Explainable AI for Robot Action Predictions
Research practical on graph-based explanations for imitation learning in robotics
Overview
As part of a research practical at KIT’s Intuitive Robots Lab (IRL), I worked on explaining robot action predictions in imitation learning using graph-based methods. The project focused on making graph neural network predictions more transparent in robotic manipulation settings by analyzing which parts of the graph structure were most influential for the model’s decisions.
We evaluated several graph explainability methods (GNNExplainer, PGExplainer, and AttentionExplainer) in the context of robotic imitation learning. The experiments were conducted in the RoboCasa simulation framework on a drawer-closing task, combining both quantitative evaluation and qualitative embedding analysis.
What I worked on
My work centered on investigating how graph embeddings and explainability techniques can be used to better understand robot behavior in imitation learning pipelines. This included:
- applying graph explainability methods to robotic action prediction models,
- analyzing learned graph embeddings with dimensionality reduction techniques such as PCA, UMAP, and t-SNE,
- quantitatively evaluating explanations using adapted fidelity and Euclidean distance metrics for regression tasks,
- and comparing different explanation methods on train and test trajectories.
Project setting
The project uses Graph Neural Networks (GNNs) to model structured relationships in robotic environments and applies explainability methods to identify the nodes, edges, and subgraphs most relevant for a robot’s predicted actions. The benchmark task was CloseDrawer in RoboCasa, a household manipulation environment designed for evaluating robotic agents.
Main results
Across the evaluated explainers, PGExplainer achieved the strongest quantitative results, showing the highest fidelity scores and the lowest Euclidean distances on both train and test trajectories. AttentionExplainer also performed well and offered a computationally efficient alternative by leveraging built-in attention coefficients from the model. In contrast GNNExplainer with node masking substantially reduced explanation quality, highlighting the importance of node features in the model’s decision process.
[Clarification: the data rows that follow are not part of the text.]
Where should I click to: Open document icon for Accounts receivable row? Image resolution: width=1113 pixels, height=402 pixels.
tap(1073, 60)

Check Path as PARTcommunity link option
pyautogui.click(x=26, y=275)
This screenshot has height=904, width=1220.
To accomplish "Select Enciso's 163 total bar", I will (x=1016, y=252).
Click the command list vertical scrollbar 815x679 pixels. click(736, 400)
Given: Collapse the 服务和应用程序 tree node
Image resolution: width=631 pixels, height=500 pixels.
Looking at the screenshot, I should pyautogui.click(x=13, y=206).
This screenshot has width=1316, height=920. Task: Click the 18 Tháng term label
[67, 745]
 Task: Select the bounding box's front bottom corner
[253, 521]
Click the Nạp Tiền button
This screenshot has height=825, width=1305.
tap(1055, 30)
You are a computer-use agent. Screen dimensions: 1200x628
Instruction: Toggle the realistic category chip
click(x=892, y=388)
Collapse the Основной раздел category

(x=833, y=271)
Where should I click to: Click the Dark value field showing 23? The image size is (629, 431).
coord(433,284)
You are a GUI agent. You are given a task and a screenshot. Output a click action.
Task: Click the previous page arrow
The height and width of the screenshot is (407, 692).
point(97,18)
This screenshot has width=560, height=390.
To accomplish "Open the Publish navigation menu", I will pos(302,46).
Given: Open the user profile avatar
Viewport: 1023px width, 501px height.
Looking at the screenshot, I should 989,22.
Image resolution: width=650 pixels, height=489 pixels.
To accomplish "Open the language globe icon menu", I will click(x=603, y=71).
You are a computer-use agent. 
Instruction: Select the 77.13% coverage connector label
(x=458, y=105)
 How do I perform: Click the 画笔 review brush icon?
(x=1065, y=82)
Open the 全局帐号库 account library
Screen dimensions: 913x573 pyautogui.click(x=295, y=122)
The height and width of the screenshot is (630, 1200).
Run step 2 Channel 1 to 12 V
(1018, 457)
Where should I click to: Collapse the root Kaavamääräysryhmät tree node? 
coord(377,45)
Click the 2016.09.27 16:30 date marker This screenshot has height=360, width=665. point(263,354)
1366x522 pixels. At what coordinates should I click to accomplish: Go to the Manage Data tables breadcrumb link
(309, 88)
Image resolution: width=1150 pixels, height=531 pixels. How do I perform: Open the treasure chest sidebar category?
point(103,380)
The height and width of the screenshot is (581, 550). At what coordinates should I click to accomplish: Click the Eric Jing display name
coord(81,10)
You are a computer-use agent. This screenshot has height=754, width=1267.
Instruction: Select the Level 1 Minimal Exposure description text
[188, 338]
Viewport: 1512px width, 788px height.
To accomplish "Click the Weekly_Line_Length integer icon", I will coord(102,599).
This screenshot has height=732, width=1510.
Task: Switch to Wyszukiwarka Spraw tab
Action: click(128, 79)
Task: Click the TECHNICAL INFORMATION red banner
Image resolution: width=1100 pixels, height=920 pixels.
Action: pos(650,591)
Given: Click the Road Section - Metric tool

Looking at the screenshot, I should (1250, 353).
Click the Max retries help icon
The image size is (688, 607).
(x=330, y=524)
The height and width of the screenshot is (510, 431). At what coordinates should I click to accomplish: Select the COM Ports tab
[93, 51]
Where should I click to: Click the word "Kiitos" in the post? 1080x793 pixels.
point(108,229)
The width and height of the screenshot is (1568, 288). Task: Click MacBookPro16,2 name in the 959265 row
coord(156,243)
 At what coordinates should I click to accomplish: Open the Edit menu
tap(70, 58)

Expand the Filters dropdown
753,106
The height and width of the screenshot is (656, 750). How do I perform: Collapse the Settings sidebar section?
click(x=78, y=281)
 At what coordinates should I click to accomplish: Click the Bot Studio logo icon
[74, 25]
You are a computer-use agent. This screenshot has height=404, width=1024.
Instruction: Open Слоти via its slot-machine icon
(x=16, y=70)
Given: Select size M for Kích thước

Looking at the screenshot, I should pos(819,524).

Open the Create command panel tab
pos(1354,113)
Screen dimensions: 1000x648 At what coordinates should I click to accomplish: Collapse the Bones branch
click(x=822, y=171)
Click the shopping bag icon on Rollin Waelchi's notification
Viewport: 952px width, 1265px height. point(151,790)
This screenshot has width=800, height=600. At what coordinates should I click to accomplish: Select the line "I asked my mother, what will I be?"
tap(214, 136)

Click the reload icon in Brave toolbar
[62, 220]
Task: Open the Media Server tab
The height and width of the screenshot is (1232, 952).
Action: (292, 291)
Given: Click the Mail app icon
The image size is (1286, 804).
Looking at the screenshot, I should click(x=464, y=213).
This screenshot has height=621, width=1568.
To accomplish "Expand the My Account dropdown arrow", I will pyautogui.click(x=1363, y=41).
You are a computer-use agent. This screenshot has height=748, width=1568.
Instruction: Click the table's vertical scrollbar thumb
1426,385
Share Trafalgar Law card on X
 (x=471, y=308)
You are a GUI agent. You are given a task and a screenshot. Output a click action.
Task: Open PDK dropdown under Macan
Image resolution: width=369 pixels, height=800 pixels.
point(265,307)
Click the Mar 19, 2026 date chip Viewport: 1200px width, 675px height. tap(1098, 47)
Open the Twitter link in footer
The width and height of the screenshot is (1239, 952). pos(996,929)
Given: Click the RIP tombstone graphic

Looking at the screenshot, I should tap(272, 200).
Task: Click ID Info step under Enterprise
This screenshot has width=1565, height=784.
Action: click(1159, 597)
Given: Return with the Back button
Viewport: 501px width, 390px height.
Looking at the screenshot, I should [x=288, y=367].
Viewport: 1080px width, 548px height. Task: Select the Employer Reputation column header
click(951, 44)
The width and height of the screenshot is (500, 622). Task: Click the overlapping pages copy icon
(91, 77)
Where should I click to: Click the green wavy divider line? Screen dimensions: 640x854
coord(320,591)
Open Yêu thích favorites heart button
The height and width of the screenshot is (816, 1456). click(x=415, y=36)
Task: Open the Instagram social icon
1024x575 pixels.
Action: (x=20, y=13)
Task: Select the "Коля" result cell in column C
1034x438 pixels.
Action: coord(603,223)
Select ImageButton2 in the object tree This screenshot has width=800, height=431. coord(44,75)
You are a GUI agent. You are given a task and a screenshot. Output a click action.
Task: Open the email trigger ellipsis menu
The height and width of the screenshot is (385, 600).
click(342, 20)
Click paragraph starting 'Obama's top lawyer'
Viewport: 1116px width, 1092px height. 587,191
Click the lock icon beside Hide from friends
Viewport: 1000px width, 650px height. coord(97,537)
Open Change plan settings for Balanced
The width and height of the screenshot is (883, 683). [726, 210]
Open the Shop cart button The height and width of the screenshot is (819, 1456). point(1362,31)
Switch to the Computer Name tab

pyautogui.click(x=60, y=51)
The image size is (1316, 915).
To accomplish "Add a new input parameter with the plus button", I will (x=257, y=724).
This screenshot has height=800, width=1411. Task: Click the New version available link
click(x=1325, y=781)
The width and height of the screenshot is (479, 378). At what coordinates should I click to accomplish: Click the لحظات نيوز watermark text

On the embedding analysis side, the dimensionality-reduction experiments showed that the learned trajectory embeddings formed meaningful path-like structures. t-SNE was particularly effective at preserving local and global relationships in the embeddings, while the reduced trajectories also visually aligned with the robot end-effector motion.
Takeaways
This project gave me hands-on experience at the intersection of:
- robot learning
- graph neural networks
- explainable AI
- representation analysis
- quantitative evaluation for interpretable ML systems
More broadly, it reinforced my interest in building machine learning systems that are not only performant, but also interpretable and trustworthy in real-world robotic settings.
Report
You can read the full project report here:
Project context
This project was completed at Karlsruhe Institute of Technology (KIT) as part of the Research Practical Course: Explainable Artificial Intelligence module.